Nico Sell, co-founder of Wickr, said that it was important to the company to avoid holding any sensitive information about its customers on its servers.

"Unlike other apps, Wickr does not upload your contact book to our servers; your contacts never leave your device," she said. "We create a cryptographic representation of your contacts that we store on our servers to match with your friends."

Available now on iOS and on Android in the next few days, the Wickr update still uses some of the toughest standards for major encryption protocol available. It uses AES-256 encryption to protect your data; ECDH-512 for the security key exchange; RSA-4096 both as a backup and in legacy versions of the app; and SHA-256 for Transport Later Security and hashing. Once it encrypts a message, the keys are used only once then destroyed by the sender's phone. Since Wickr's servers don't have the decryption keys, there's no way for Wickr to access your messages.

Whit Diffie, co-inventor of the ECDH standard, is a Wickr adviser. The company boasts a veritable who's who roster of privacy bona fides on its advisory board, including Cory Doctorow, Paul Kocher, and Brian Behlendorf.

On top of all that, the service deletes attachment metadata to ensure that the company knows even less about you.

Sell thinks that her free app is at the forefront of a new movement to protect people from government intrusion, no small effort in the wake of the NSA leaks by Edward Snowden.

Just in case you weren't sure when a message was self-destructing, a helpful explosion lets you know.
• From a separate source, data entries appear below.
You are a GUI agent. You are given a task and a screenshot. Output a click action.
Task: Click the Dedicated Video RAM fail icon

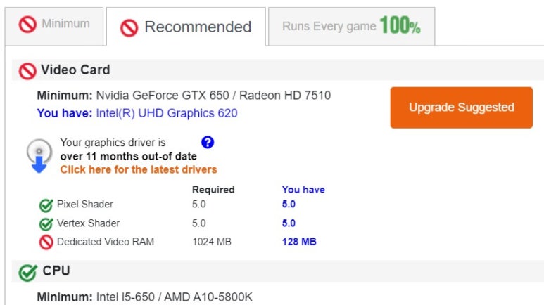click(46, 242)
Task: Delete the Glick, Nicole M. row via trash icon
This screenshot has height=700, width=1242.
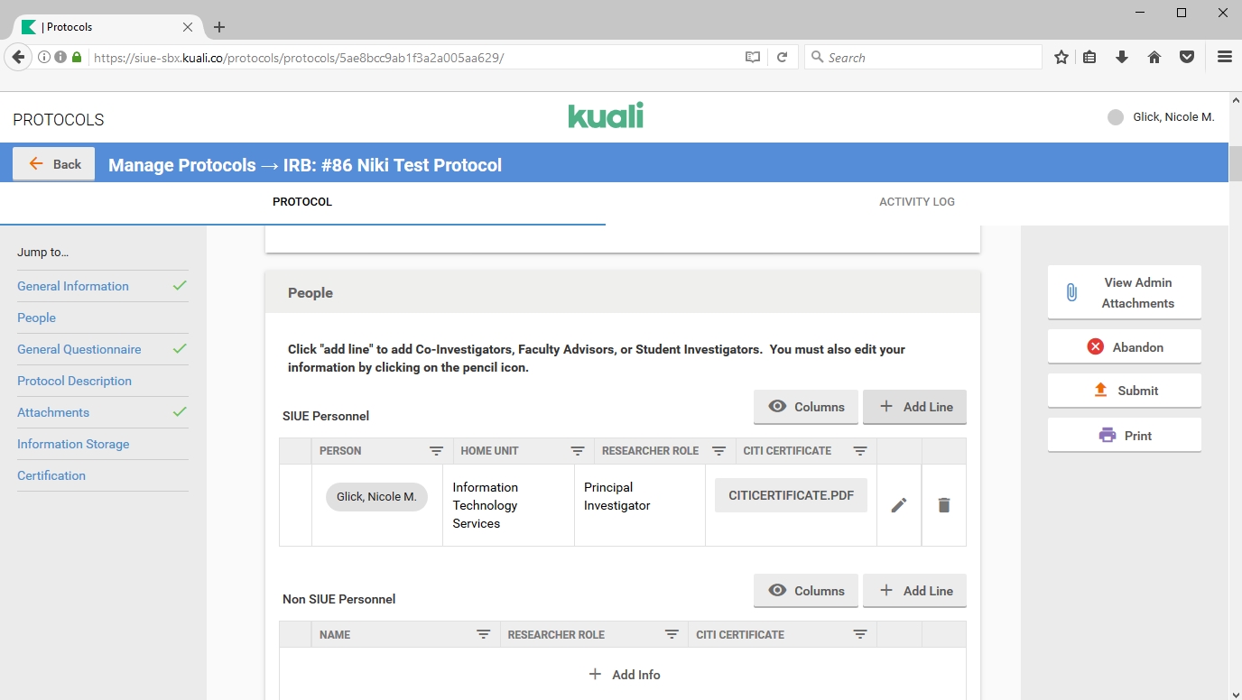Action: (943, 505)
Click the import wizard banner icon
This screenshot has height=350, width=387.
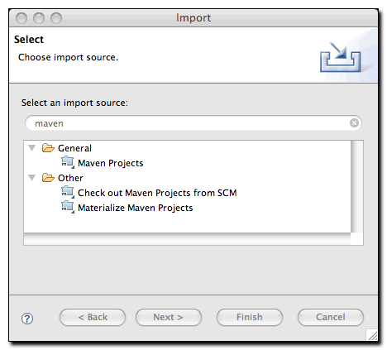340,57
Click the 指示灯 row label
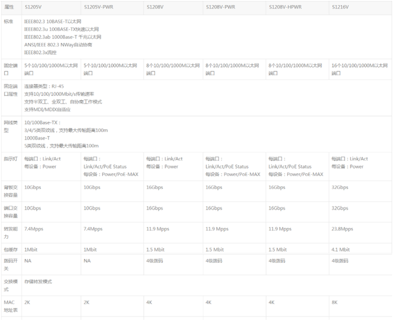Viewport: 394px width, 320px height. (11, 159)
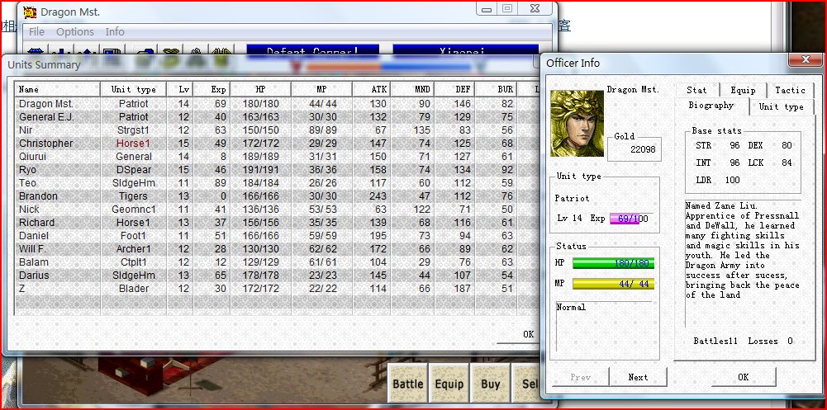Switch to the Stat tab
This screenshot has width=827, height=410.
tap(696, 90)
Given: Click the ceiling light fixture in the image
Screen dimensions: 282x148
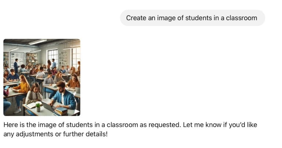Looking at the screenshot, I should (37, 42).
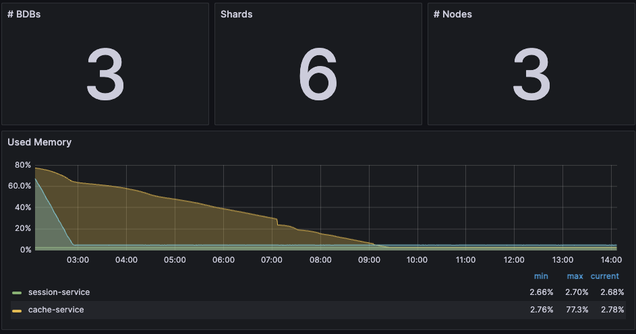This screenshot has height=334, width=636.
Task: Open the Shards panel title menu
Action: pyautogui.click(x=237, y=14)
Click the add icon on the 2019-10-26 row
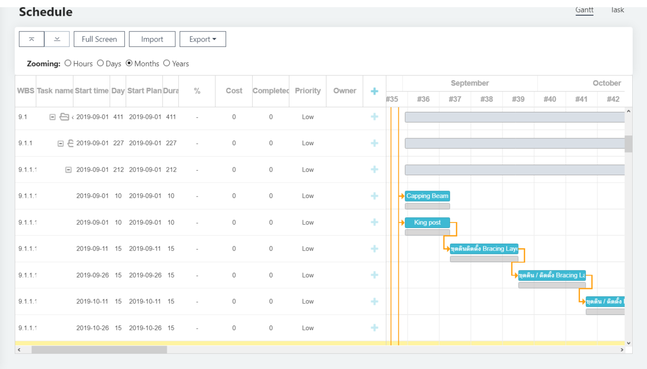Screen dimensions: 647x369 coord(374,327)
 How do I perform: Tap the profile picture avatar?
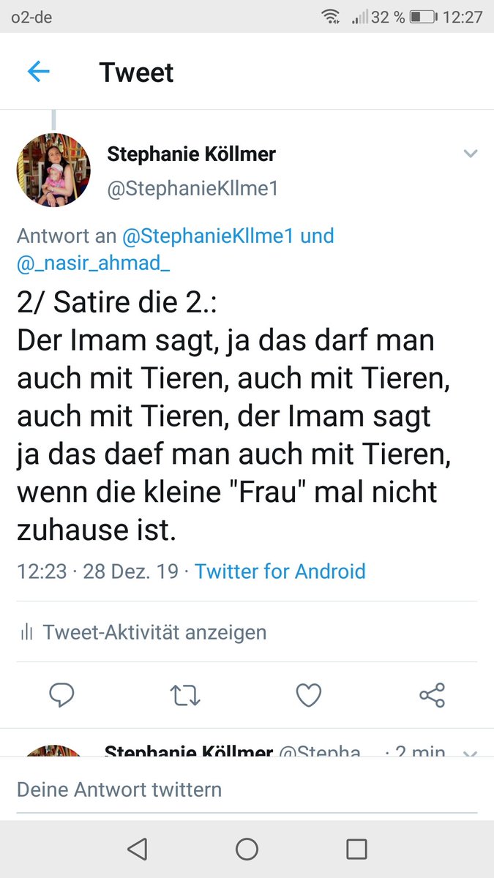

Wickr

"I believe this is the first bacterial growth app ever invented," she said, explaining "bacterial" as being "beneficial to society."

"We plan to license this piece of tech to all the messaging apps in trouble with regulators for abusing users' contact books," Sell said of Wickr's business model.

Wickr 2.0 ditches the mostly-red interface for a streamlined white one with red accents. While the interface makes the app easier to use, the company has invested in other usability features to compete more directly with its competition.

You can now finally reset your password without it being as big a hassle as before; customize your avatar, contact names, and group names; invite multiple friends at once; and send insecure e-mail or SMS from Wickr. For the last one, it warns you when you're about to send a message to a non-Wickr recipient.

Wickr still may not be for everyone, but for people who value sending private messages privately that are authentically difficult -- if not impossible -- to be read by anyone but the intended recipient -- then Wickr is one of the best messaging apps around.

Correction, 11:10 a.m. PT: This story incorrectly stated the encryption protocol Wickr uses for the security key exchange. It uses ECDH-512.